**** Source data
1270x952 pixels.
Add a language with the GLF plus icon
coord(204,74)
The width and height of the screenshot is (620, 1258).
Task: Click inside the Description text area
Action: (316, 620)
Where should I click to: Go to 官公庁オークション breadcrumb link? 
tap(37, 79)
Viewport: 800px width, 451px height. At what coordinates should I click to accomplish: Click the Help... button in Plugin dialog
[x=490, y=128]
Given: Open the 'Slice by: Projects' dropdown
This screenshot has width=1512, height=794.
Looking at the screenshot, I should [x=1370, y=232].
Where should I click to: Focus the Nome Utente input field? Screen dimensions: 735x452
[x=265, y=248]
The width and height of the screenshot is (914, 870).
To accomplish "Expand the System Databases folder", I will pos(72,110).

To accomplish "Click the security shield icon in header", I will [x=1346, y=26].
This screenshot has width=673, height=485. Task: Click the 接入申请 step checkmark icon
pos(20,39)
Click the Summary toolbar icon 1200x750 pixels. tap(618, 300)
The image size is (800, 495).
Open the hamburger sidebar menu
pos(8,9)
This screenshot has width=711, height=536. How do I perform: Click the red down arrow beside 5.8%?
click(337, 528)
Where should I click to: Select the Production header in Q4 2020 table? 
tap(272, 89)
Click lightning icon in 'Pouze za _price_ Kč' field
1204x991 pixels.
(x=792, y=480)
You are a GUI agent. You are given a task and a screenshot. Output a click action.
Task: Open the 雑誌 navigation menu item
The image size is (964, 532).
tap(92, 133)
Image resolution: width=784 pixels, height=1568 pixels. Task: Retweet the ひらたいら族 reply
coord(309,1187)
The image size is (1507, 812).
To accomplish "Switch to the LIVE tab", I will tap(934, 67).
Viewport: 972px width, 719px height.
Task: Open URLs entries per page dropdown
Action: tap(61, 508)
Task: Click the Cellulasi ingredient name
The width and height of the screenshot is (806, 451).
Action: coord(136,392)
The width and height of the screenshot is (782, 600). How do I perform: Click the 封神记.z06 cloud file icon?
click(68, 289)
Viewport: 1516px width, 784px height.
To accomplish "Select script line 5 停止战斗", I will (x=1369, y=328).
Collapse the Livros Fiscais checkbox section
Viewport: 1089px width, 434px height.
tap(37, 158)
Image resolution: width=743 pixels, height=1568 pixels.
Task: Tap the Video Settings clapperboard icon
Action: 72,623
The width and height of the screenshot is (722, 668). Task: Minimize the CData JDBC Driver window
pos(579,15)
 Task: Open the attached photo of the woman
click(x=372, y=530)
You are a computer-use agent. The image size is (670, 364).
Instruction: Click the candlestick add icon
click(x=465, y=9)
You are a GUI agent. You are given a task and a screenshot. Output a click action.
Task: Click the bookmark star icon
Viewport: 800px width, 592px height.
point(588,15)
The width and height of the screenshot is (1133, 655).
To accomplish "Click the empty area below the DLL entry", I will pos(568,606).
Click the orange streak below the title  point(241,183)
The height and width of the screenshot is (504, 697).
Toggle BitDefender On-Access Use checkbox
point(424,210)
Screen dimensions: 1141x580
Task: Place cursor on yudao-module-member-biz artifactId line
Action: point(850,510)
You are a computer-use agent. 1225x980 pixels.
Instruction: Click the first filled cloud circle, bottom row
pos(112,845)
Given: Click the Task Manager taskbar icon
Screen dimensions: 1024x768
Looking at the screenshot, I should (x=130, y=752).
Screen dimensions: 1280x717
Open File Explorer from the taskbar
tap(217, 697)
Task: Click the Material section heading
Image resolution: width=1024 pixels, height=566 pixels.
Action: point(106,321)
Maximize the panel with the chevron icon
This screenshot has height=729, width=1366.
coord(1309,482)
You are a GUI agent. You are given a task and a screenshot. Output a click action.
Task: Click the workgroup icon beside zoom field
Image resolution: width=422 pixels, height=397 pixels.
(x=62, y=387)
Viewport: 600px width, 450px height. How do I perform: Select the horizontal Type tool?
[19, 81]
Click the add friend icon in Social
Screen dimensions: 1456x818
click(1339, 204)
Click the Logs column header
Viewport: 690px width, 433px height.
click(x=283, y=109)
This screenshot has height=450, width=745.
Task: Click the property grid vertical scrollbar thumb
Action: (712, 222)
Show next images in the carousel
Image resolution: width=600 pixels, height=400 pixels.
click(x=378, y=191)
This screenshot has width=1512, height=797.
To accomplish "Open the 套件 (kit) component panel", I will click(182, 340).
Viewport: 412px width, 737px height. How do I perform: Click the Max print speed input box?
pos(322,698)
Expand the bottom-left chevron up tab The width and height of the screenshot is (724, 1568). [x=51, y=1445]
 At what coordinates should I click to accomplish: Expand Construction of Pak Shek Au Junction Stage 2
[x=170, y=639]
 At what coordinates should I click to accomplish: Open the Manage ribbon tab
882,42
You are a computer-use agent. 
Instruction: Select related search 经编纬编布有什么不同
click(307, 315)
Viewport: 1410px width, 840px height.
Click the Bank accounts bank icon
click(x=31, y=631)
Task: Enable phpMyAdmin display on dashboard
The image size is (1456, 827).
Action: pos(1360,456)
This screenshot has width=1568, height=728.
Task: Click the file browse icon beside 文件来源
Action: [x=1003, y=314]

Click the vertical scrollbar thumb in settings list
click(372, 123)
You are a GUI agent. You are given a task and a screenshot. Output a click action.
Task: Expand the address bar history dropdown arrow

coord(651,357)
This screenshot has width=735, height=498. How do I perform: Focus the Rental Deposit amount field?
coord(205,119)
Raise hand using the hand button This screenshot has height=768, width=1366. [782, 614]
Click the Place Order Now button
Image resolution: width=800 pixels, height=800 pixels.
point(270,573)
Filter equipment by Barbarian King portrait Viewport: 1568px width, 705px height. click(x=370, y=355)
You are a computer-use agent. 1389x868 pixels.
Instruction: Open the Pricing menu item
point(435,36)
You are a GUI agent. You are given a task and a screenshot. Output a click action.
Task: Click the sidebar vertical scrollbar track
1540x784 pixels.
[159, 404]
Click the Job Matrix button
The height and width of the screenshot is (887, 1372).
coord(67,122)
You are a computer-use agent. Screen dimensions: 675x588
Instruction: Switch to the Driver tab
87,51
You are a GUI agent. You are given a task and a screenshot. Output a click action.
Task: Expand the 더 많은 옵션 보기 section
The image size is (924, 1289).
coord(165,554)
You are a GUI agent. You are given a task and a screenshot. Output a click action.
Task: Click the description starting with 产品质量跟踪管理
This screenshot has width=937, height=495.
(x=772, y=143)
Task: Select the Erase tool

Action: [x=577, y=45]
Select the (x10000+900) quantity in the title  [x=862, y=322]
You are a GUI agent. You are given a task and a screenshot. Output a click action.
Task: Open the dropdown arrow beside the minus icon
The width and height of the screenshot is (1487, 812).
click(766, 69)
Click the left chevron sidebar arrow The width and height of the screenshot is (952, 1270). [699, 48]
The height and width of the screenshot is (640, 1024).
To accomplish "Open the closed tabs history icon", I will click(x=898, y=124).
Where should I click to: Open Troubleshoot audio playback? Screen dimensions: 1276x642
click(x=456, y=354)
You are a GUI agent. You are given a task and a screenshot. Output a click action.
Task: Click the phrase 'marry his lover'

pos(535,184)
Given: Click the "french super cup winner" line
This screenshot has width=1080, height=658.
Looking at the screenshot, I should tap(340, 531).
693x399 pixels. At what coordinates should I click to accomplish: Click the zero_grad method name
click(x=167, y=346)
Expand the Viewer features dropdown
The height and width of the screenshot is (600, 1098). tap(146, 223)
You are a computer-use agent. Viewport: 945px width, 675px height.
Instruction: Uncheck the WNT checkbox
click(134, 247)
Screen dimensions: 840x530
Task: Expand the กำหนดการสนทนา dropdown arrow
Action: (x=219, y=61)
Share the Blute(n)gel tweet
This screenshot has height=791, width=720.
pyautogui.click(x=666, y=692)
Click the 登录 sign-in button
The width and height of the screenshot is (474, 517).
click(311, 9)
********
= About this task =
Every line that contains "below" should be copied out of the data.

= Your solution =
To accomplish "Click the empty area below the DLL entry", I will pos(568,606).
Click the orange streak below the title  point(241,183)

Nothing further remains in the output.